[Biopython-dev] Optimization of PDBParser and friends

Wed Sep 5 20:24:23 UTC 2012

Hello all,

Some news.

A. The OrderedDict implementation is quite slow. It essentially slows down
the parser by 30%, rendering all the improvements I had done moot.
Therefore, although it's a great idea, a major reason for these updates is
speed so I think it might not be worth it.

B. As an alternative to this, I implemented the following. Entity has now
only child_dict, and is a general dictionary. However, each Object (Model,
Chain, Residue, Atom) gets their own __cmp__ method overloaded with the
information in the "_sort" methods that already existed. In this way, a
simple sorting of the values of the dictionary returns an ordered list. I
tweaked the Atom.__cmp__ to first sort N CA C O atoms and then
alphabetically. I also added that inorganic atoms such as Calcium come at
the end. This will make things a bit nicer when Calcium is involved for
example. Finally, the only downside to this seems to be that we lose the
order in which residues are inserted.
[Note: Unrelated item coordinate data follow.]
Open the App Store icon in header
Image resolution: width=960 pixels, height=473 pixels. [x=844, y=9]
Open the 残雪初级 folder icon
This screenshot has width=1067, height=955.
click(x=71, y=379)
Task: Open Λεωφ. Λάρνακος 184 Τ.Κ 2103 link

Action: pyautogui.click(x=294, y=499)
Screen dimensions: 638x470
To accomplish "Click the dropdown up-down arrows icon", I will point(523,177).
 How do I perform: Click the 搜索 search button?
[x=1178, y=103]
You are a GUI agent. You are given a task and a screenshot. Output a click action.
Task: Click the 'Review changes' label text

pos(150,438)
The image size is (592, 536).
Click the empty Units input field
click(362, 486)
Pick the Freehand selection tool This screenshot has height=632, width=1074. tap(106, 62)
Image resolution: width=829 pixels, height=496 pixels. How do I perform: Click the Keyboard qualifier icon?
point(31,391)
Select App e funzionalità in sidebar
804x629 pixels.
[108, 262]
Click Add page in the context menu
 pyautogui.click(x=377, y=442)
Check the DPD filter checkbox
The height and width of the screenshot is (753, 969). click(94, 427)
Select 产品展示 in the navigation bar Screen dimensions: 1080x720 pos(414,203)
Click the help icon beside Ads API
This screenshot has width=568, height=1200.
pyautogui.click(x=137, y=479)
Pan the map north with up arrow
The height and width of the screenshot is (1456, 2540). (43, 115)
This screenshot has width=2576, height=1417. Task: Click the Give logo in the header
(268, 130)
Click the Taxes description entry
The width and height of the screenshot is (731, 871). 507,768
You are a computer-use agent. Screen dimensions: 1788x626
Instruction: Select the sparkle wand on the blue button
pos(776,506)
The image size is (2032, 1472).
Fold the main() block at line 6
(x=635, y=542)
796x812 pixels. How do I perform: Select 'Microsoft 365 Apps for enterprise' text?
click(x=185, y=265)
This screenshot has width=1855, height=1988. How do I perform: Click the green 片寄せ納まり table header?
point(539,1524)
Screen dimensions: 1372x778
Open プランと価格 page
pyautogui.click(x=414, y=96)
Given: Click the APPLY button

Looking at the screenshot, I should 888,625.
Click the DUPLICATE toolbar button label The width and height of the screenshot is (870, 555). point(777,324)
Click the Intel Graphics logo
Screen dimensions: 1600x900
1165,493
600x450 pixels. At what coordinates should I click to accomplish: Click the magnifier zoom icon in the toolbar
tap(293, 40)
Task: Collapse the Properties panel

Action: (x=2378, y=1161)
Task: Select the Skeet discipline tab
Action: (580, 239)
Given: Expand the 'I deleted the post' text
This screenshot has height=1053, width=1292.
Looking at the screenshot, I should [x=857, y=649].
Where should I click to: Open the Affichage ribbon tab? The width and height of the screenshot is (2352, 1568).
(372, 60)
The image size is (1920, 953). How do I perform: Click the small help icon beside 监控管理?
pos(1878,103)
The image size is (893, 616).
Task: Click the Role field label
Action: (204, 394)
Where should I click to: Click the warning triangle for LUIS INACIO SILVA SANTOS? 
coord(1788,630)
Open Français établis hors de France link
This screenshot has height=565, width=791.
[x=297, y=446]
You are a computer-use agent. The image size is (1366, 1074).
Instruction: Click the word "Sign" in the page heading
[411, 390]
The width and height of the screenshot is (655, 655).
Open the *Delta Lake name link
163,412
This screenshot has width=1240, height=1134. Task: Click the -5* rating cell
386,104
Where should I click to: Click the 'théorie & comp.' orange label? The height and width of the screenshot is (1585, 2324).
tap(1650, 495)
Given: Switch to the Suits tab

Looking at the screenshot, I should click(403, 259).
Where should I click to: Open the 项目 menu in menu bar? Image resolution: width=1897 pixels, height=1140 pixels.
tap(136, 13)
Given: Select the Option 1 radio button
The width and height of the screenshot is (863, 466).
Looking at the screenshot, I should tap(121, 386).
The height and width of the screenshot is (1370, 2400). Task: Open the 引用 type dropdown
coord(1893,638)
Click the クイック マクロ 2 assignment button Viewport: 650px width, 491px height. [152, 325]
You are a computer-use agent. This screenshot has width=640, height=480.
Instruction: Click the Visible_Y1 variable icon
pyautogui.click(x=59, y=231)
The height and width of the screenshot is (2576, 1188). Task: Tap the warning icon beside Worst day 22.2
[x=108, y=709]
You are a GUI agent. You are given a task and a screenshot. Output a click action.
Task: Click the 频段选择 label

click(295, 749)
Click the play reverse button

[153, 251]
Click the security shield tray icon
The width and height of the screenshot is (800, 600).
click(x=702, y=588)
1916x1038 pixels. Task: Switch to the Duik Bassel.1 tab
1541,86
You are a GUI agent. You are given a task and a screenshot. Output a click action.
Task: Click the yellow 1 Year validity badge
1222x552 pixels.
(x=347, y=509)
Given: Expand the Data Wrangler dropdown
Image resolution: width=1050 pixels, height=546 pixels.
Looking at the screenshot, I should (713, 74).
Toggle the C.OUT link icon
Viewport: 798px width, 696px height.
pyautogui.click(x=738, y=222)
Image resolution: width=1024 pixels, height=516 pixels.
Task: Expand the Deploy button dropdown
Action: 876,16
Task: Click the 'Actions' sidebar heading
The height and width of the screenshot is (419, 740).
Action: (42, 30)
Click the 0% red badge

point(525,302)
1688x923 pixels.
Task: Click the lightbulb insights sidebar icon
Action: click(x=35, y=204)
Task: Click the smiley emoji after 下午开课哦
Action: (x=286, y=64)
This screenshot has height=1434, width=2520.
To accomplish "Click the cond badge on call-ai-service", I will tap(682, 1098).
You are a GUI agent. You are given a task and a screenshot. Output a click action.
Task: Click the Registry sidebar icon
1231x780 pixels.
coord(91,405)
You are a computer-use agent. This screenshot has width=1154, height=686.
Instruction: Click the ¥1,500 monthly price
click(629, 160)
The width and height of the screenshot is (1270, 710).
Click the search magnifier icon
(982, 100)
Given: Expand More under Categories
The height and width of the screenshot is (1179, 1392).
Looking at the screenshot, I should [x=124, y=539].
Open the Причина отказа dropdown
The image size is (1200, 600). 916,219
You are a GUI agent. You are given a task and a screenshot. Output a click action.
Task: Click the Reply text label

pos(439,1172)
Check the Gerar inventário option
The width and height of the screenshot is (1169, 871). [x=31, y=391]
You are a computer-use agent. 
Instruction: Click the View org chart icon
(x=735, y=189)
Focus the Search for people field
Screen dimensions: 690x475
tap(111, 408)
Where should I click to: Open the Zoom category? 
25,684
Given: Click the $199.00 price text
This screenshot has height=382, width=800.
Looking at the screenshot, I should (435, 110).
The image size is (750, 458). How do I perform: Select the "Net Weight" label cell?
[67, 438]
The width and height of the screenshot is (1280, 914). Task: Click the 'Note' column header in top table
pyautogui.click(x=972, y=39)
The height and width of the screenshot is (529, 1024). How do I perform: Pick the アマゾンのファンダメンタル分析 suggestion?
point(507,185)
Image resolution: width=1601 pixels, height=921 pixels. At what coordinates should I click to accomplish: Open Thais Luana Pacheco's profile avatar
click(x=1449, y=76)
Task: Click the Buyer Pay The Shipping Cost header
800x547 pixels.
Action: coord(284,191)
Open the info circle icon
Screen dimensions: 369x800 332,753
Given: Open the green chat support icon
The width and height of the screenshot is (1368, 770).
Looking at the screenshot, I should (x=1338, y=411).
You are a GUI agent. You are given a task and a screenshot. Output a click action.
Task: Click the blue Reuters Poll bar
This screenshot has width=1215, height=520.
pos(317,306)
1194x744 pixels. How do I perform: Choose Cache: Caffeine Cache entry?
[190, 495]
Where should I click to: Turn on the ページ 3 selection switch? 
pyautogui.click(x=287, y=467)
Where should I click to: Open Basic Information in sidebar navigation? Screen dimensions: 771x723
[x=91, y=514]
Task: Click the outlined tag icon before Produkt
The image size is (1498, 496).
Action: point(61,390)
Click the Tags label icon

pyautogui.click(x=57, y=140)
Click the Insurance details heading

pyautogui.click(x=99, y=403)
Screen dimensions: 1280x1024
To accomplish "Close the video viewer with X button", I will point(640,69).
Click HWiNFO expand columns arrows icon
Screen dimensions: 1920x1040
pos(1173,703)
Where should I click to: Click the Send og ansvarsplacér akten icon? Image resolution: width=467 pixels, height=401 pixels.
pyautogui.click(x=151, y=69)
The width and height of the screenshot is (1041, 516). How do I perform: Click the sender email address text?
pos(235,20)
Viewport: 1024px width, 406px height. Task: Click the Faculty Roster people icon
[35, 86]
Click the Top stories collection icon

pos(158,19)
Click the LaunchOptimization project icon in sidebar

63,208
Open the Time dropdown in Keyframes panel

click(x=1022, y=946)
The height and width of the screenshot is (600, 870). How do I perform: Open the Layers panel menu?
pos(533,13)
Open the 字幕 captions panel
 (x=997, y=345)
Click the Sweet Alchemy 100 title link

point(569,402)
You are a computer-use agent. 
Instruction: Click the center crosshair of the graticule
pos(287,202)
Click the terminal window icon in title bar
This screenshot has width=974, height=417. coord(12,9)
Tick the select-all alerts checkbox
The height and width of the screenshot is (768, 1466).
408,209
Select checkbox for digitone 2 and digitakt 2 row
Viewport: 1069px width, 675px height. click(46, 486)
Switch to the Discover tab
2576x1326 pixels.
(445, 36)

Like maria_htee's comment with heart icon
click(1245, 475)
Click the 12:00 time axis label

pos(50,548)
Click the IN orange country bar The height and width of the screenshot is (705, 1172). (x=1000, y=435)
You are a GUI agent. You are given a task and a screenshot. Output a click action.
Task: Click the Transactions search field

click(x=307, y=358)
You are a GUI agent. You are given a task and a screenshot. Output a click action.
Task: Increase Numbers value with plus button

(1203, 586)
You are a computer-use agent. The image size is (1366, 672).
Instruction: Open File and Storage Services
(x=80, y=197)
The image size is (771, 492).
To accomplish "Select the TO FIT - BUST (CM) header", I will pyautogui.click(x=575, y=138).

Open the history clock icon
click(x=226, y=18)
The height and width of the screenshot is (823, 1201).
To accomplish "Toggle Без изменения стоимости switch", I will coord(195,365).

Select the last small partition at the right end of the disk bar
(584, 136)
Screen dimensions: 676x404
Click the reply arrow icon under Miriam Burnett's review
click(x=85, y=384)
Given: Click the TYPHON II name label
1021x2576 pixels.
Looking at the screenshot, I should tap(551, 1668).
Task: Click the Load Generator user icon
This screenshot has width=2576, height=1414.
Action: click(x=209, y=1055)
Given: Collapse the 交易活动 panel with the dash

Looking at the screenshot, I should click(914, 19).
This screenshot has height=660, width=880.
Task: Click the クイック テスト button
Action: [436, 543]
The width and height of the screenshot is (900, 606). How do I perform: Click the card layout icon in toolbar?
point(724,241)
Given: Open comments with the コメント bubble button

Ie. if residue 151 is the first of
the PDB file and all others range from 1-150, then this first 151 is going
to be placed at the end when you iterate. However, from my experience and
in my opinion, not only this is logical, but it also rarely happens in real
PDB files.

C. I am strongly in favour of removing most (if not all) set/get methods
and replace them by direct attribute access. For instance,
"atom.get_parent() --> atom.parent". Saves some space in the code and makes
things more transparent.

D. I edited the PDBParser to tweaks a few things, nothing major. The file
handle is now treated as an iterator throughout the parsing and it should
be more memory-friendly. The line counter is still preserved. I also added
a test to make the get_header argument actually work.

E. General things here and there that I can't just remember..

F. Unittests are breaking everywhere. Checking why, but it all seems
related to this sorting issue.

Cheers,

João